С первых дней нового царствования императора окружили люди, которых он призвал помогать ему в преобразовательных работах. То были бывшие члены великокняжеского кружка: граф П. А. Строганов, граф В. П. Кочубей, князь А. Чарторыйский и Н. Н. Новосильцев. Эти люди составили так называемый «Негласный комитет», собиравшийся в течение 18011803 гг. в укромной комнате императора и вместе с ним вырабатывавший план необходимых преобразований. Задачей этого комитета было помогать императору «в систематической работе над реформою бесформенного здания управления империей». Положено было предварительно изучить настоящее положение империи, потом преобразовать отдельные части администрации и эти отдельные реформы завершить «уложением, установленным на основании истинного народного духа». «Негласный комитет», функционировавший до 9 ноября 1803 г., за два с половиной года рассмотрел вопросы осуществления сенатской и министерской реформы, деятельности «Непременного совета», крестьянский вопрос, коронационные проекты 1801 г. и ряд внешнеполитических мероприятий.

Начали с центрального управления. Собиравшийся по личному усмотрению императрицы Екатерины Совет при Высочайшем дворе 30 марта (11 апреля1801 года был заменён постоянным учреждением, получившим название «Непременного совета», для рассмотрения и обсуждения государственных дел и постановлений. Он состоял из 12 высших сановников без разделения на департаменты.

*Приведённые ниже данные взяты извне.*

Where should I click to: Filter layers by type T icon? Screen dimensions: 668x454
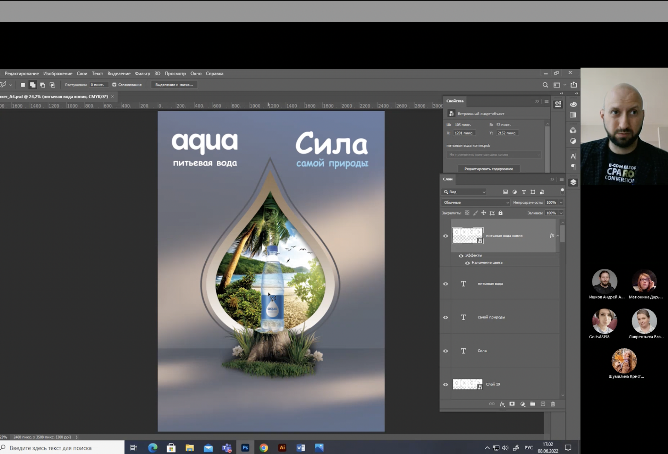pyautogui.click(x=524, y=192)
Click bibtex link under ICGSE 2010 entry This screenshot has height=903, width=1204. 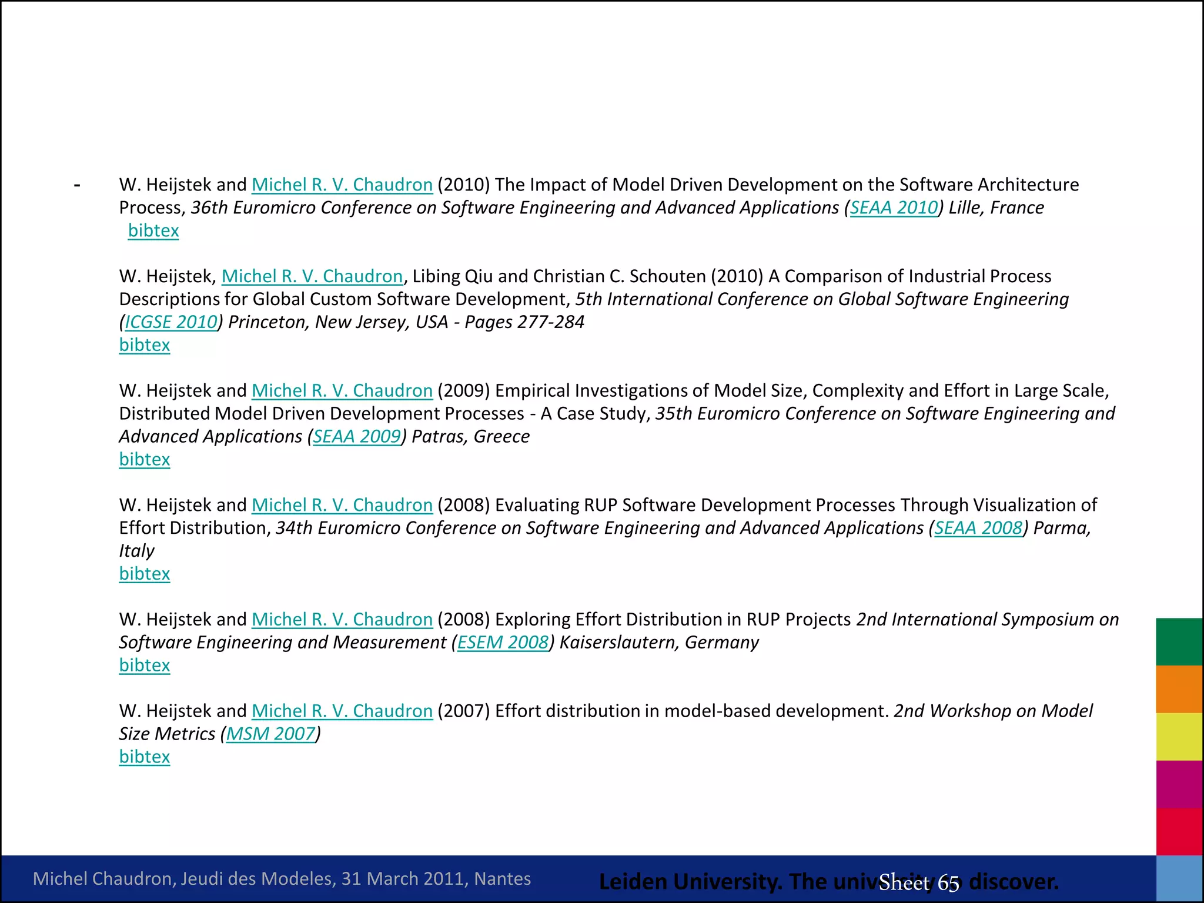(x=145, y=345)
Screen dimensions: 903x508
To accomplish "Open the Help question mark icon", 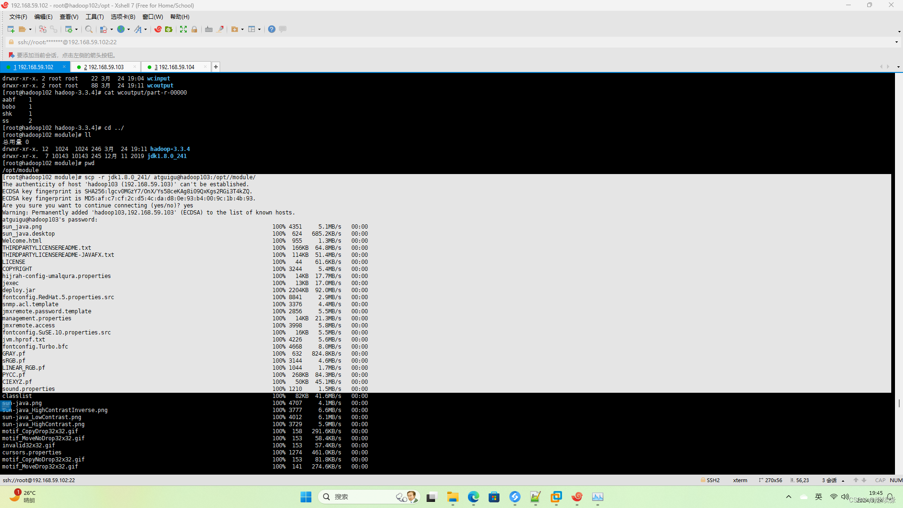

Через полтора года были преобразованы петровские коллегии, уже при Екатерине утратившие свой первоначальный характер. Тогда же был издан именной указ о правах и обязанностях Сената.

Одновременно с реформами административными затронуты были и общественные отношения. Здесь также резко заявлено было направление, в каком предполагалось действовать. Направление это состояло в уравнении всех общественных состояний перед законом. Так, новые центральные ведомства, министерства явились единоличными учреждениями, а руководимые ими губернские учреждения сохранили прежний коллегиальный строй.

Подготовка и разработка министерской реформы

Обсуждению министерской реформы были посвящены 9 заседаний Негласного комитета (8 заседаний с 10 февраля по 12 мая 1802 г. и одно заседание 16 марта 1803 г.). Министерская реформа имела как сторонников (В. П. Кочубей, Н. Н. Новосильцев, А. Чарторыйский, П. А. Строганов и др.), так и противников (Д. П. Трощинский, С. П. Румянцев, П. В. Завадовский и др.).

Начало становлению министерской системы управления в России было положено 8 сентября 1802 г. манифестом «Об учреждении министерств». Этим документом коллегии были преобразованы в восемь министерств — иностранных дел, военных сухопутных сил, морских сил, внутренних дел, финансов, юстиции, коммерции и народного просвещения.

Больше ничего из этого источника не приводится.